PROVIDED RECORDS
# # # # #
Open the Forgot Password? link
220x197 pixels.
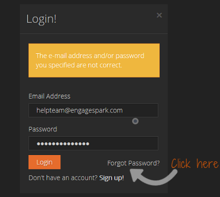tap(133, 163)
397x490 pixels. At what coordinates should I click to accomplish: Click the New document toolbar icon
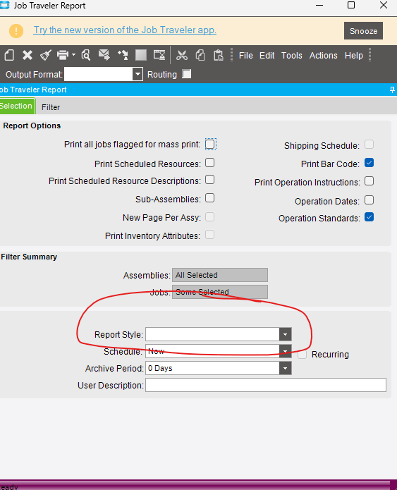tap(9, 55)
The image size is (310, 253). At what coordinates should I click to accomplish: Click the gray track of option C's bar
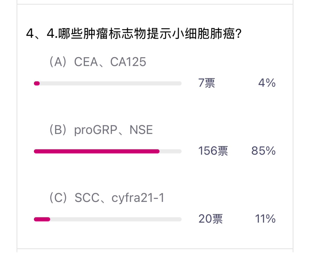pos(116,219)
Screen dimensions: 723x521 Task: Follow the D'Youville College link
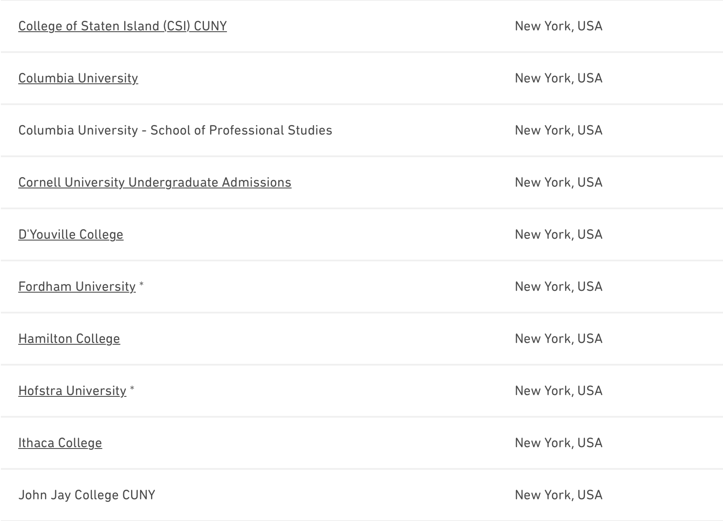[x=71, y=234]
# # # # #
PROBLEM REQUIREMENTS
After removing the pictures, restate the whole listing above word for word.

RESPONSE BELOW
Open the Forgot Password? link
220x197 pixels.
tap(133, 163)
397x490 pixels. At what coordinates should I click to accomplish: Click the New document toolbar icon
tap(9, 55)
The image size is (310, 253). At what coordinates should I click to accomplish: Click the gray track of option C's bar
pos(116,219)
Screen dimensions: 723x521 Task: Follow the D'Youville College link
[x=71, y=234]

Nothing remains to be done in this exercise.